Explore the material:
a: Reproduce the passage of the EMS blog post from "I wish I could" up to and including "for the patient?".
b: Carry on the EMS blog post from the point where it stops.

Qoute from The EMT Spot

"There is a patient out there who is on a collision course with your skills. They don't know you yet. You've never met them either. They have no idea that they are going to meet you in the future, but the day they do, they will test you." From The EMT Spot

Thursday, October 7, 2010


I wish I could say I was surprised by the study results, but I wasn't. I 'll bet that anybody who has ever done an EMS call could have told them that more help makes things go better, and more better trained help makes things go faster sooner. I don't know how this could be accomplished but I would love to know if it had a significant effect on patient outcome. Because is the one question that is not really dealt with except to say it wasn't dealt with at all. The bias of the IAFC is not really why I mention this, it is because in this current economic climate a study that says more help makes things work better is useless infomation. Anybody with more than a weeks experience in EMS could tell them that and wouldn't need an expensive study to know it beyond a doubt. What changes can we make that will have a significant effect on the outcomes for the patient?

Input data:
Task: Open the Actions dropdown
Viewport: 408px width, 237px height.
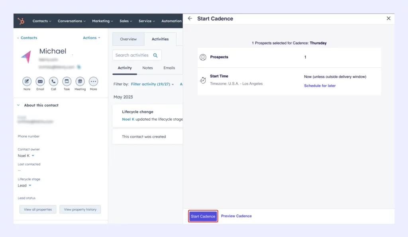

Set of answers:
a:
I wish I could say I was surprised by the study results, but I wasn't. I 'll bet that anybody who has ever done an EMS call could have told them that more help makes things go better, and more better trained help makes things go faster sooner. I don't know how this could be accomplished but I would love to know if it had a significant effect on patient outcome. Because is the one question that is not really dealt with except to say it wasn't dealt with at all. The bias of the IAFC is not really why I mention this, it is because in this current economic climate a study that says more help makes things work better is useless infomation. Anybody with more than a weeks experience in EMS could tell them that and wouldn't need an expensive study to know it beyond a doubt. What changes can we make that will have a significant effect on the outcomes for the patient?

b:
Monday, October 4, 2010

Post Hoc Ergo Propter Hoc

The title of this post was taken from the comments of my previous post and I have to comment on the idea that just because something happens first means it caused the second thing to happen. When I looked up the phrase "post hoc ergo propter hoc" it was defined as a common logical fallacy. We in EMS tend to follow this fallacy in many cases.  The fact a patient signed a refusal or was referred to other care and died later doesn't mean that the referring person made a mistake. The flip side of this is also true because something didn't happen first doesn't mean that it could have prevented the second thing from happening if it had been done. I personnally think that we are not at the level in EMS today that we can reliably allow many EMS providers to routinely not transport patients that they don't feel are in need of an ambulance. I say that for many reasons and want to enumerate them in order to spark discussion.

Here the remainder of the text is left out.